猫がいくら可愛くても、ちょうどよい距離感を掴めないと仲良くはなれません。猫が遊んで欲しい時や構ってほしい時は、自分から寄ってきたり、飼い主を呼びかけてくるなど分かりやすい行動をします。距離感を掴み切れていない人はそういった行動に注目し、「なんとなく構ってほしそうだな」という雰囲気を感じ取れるようにしていきましょう。

また、猫自身の性格にも注意が必要です。普段から狭い所や高い所など【人の目に付きづらい場所】にいる猫は一匹で静かにしているのが好きな猫かもしれません。反対に、飼い主の視界に常に入るようにしている猫は甘えん坊さんの可能性があります。飼い猫がどんな性格なのかによって求められている対応も異なってくるため、そこも意識してみるとより深い絆を構築できるでしょう。

多頭飼育の場合は相性を考慮する

猫を一匹だけで飼っている場合、良くも悪くも飼い主(やその家族)と猫だけの空間ですので、関係の構築も飼い主次第となってきます。しかし、別の猫や犬と一緒に生活する多頭飼いの場合はそれぞれの相性に応じた配慮をしなければなりません。

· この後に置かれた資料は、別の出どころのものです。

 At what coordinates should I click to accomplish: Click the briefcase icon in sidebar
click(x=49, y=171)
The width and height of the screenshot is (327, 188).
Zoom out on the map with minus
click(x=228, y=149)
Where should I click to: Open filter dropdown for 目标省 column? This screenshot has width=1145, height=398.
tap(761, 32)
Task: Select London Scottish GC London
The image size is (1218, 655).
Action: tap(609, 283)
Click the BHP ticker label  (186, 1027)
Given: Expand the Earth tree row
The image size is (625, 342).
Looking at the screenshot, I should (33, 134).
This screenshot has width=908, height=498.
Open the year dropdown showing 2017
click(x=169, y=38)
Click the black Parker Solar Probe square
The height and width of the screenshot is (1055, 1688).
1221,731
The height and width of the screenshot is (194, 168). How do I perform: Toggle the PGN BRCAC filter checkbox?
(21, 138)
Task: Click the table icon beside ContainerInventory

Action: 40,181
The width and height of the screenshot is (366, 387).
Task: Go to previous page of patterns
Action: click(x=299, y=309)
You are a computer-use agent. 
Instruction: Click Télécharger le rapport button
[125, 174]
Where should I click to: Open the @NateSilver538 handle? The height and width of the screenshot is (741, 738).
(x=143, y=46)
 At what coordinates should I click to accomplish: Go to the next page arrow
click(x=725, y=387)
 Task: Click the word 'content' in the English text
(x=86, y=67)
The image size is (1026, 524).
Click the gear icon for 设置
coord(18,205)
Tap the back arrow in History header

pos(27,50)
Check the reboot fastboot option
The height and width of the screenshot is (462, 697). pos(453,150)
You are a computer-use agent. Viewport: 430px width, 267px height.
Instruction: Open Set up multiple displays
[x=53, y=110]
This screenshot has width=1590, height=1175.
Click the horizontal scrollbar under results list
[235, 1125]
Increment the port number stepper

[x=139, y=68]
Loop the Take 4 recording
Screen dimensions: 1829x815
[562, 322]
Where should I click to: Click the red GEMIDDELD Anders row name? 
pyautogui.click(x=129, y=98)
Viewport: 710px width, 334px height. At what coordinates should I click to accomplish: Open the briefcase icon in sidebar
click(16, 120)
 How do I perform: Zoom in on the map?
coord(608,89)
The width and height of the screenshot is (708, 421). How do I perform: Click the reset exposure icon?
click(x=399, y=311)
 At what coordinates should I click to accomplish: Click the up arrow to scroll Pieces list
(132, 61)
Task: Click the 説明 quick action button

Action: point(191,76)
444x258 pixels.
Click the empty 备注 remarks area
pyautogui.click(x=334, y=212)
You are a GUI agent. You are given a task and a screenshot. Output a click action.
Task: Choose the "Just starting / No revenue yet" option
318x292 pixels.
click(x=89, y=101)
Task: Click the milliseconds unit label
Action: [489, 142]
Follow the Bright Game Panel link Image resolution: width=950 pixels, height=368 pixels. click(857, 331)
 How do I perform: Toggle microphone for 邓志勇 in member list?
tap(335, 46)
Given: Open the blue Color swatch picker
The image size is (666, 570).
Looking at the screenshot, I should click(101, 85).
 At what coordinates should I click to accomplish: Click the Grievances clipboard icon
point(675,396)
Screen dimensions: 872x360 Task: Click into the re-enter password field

仲が悪く、喧嘩ばかりしている場合はもちろんのこと、例え仲が良くても一匹で落ち着きたい時もあるでしょう。特に成猫のオス同士だと、時に縄張り争いに発展することもあります。他の子と仲良くしているのか、もし仲良くない場合はどうするのかまで考える事が大切です。最悪の場合は部屋を分けてしまうことも視野に入れましょう。

猫と上手に向き合っていこう

猫は繊細かつ警戒心が強い動物です。決して飼い主を嫌っているわけではありませんが、群れではなく一匹で自然界を生き抜くためにはそうならざるを得なかったのでしょう。しかし、それでも飼い主に懐けば甘えてくることはあります。

猫を飼う飼い主に一番大切なのは、猫がどんな気持ちでいるのかを感じ取ることです。構ってほしい時、一匹になりたい時など【猫が何をしたいのか】を汲み取ってあげてください。